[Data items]
- - - - -

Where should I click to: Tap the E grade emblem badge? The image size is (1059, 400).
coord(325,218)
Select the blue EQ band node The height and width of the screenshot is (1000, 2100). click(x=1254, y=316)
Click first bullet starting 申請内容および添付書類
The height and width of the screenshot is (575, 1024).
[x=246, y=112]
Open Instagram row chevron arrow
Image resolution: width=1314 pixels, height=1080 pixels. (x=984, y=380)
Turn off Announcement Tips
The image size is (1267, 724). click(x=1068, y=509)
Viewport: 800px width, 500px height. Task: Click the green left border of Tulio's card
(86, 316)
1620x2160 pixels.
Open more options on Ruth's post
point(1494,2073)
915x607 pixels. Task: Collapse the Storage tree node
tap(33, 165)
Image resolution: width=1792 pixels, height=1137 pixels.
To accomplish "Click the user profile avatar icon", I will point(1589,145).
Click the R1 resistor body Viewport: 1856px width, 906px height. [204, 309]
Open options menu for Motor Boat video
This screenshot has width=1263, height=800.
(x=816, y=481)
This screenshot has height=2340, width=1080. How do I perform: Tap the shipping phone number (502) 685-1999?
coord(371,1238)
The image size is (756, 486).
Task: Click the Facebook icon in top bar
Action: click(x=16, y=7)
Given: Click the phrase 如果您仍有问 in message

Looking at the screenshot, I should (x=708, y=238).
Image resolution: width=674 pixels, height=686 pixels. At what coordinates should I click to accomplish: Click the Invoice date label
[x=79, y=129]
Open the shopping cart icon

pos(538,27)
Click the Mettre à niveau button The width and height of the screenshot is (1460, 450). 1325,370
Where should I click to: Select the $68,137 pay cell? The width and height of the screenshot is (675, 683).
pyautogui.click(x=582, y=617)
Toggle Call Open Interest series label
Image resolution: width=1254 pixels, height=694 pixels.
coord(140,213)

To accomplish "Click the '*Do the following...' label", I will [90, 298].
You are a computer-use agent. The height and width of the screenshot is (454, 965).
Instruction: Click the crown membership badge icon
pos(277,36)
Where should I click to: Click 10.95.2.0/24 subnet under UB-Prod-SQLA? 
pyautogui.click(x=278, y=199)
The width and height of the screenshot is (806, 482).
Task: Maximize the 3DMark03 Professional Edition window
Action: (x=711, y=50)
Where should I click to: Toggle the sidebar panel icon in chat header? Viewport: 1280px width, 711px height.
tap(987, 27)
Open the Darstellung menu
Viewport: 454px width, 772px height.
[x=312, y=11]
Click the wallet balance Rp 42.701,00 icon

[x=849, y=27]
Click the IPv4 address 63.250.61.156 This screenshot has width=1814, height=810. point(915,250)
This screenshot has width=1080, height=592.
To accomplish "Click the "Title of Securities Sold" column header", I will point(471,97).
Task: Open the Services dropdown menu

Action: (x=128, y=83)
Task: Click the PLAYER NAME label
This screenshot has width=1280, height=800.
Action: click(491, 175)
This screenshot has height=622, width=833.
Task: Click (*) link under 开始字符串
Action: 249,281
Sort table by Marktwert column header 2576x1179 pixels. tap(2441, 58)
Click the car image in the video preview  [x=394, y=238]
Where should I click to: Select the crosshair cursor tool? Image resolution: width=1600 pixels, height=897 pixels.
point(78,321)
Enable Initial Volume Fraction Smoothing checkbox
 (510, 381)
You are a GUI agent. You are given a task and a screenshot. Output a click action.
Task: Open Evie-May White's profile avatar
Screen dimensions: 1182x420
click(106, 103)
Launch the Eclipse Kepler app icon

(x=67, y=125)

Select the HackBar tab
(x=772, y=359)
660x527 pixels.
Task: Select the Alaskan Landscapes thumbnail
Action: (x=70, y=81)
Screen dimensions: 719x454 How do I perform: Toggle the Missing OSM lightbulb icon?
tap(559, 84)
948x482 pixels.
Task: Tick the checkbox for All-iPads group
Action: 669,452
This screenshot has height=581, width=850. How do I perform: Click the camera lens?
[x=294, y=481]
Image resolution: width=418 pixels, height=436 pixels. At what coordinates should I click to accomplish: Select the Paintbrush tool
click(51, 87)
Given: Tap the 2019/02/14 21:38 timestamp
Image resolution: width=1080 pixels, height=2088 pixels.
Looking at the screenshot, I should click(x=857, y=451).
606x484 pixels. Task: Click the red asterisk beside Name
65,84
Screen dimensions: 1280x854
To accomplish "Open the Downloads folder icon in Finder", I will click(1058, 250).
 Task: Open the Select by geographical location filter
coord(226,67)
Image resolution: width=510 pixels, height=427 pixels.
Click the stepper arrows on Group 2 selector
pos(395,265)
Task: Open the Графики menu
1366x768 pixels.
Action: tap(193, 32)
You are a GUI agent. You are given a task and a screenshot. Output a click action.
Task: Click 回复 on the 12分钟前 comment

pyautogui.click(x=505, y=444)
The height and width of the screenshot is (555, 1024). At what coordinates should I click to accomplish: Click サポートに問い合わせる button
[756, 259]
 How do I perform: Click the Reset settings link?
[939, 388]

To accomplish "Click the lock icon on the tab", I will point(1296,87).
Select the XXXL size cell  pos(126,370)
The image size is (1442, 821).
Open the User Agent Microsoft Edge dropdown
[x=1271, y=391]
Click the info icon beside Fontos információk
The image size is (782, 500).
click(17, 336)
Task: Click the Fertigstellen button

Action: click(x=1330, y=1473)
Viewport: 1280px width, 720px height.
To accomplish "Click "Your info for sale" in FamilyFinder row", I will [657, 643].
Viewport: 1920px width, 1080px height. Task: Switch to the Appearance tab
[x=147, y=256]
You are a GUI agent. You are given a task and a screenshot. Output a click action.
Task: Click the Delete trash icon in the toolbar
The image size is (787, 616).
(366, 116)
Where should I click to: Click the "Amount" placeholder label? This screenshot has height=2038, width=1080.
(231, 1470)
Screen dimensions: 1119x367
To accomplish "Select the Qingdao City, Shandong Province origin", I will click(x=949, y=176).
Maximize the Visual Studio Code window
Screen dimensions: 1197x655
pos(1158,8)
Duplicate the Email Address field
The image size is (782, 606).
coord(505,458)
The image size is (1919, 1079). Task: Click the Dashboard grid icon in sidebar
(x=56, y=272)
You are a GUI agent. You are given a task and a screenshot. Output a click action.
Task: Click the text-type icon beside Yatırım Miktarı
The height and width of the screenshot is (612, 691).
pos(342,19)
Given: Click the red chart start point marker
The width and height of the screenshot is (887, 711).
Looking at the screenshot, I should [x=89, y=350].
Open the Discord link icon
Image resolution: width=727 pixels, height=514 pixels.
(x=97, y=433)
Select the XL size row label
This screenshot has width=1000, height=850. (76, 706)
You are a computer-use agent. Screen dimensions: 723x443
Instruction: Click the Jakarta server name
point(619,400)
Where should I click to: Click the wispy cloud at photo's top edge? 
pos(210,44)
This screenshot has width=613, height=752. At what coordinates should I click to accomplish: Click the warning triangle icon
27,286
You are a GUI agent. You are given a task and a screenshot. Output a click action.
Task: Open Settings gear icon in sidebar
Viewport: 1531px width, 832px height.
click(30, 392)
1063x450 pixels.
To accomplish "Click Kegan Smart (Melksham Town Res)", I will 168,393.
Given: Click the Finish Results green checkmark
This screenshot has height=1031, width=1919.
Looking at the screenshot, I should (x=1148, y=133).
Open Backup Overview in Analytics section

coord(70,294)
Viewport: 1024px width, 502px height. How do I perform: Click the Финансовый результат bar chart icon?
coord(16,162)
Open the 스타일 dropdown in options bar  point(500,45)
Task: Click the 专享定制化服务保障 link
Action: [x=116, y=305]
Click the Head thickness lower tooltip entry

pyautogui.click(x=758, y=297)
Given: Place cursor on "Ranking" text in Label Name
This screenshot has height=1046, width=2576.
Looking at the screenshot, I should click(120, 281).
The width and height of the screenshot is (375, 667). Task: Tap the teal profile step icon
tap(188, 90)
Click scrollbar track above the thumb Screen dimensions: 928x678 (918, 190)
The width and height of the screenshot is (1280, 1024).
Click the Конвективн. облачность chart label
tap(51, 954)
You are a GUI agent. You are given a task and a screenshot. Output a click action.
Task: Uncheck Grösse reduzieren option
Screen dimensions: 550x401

- - - - -

WORK REQUIRED » What you return should be exactly the lines above, starting at the one with "Image resolution: width=674" and ending at the one with "Task: Open Evie-May White's profile avatar", and nothing else.

RESULT »
Image resolution: width=674 pixels, height=686 pixels. At what coordinates should I click to accomplish: Click the Invoice date label
[x=79, y=129]
Open the shopping cart icon

pos(538,27)
Click the Mettre à niveau button The width and height of the screenshot is (1460, 450). 1325,370
Where should I click to: Select the $68,137 pay cell? The width and height of the screenshot is (675, 683).
pyautogui.click(x=582, y=617)
Toggle Call Open Interest series label
Image resolution: width=1254 pixels, height=694 pixels.
coord(140,213)

To accomplish "Click the '*Do the following...' label", I will [90, 298].
You are a computer-use agent. The height and width of the screenshot is (454, 965).
Instruction: Click the crown membership badge icon
pos(277,36)
Where should I click to: Click 10.95.2.0/24 subnet under UB-Prod-SQLA? 
pyautogui.click(x=278, y=199)
The width and height of the screenshot is (806, 482).
Task: Maximize the 3DMark03 Professional Edition window
Action: (x=711, y=50)
Where should I click to: Toggle the sidebar panel icon in chat header? Viewport: 1280px width, 711px height.
tap(987, 27)
Open the Darstellung menu
Viewport: 454px width, 772px height.
[x=312, y=11]
Click the wallet balance Rp 42.701,00 icon

[x=849, y=27]
Click the IPv4 address 63.250.61.156 This screenshot has width=1814, height=810. point(915,250)
This screenshot has width=1080, height=592.
To accomplish "Click the "Title of Securities Sold" column header", I will point(471,97).
Task: Open the Services dropdown menu

Action: (x=128, y=83)
Task: Click the PLAYER NAME label
This screenshot has width=1280, height=800.
Action: click(491, 175)
This screenshot has height=622, width=833.
Task: Click (*) link under 开始字符串
Action: 249,281
Sort table by Marktwert column header 2576x1179 pixels. tap(2441, 58)
Click the car image in the video preview  [x=394, y=238]
Where should I click to: Select the crosshair cursor tool? Image resolution: width=1600 pixels, height=897 pixels.
point(78,321)
Enable Initial Volume Fraction Smoothing checkbox
 (510, 381)
You are a GUI agent. You are given a task and a screenshot. Output a click action.
Task: Open Evie-May White's profile avatar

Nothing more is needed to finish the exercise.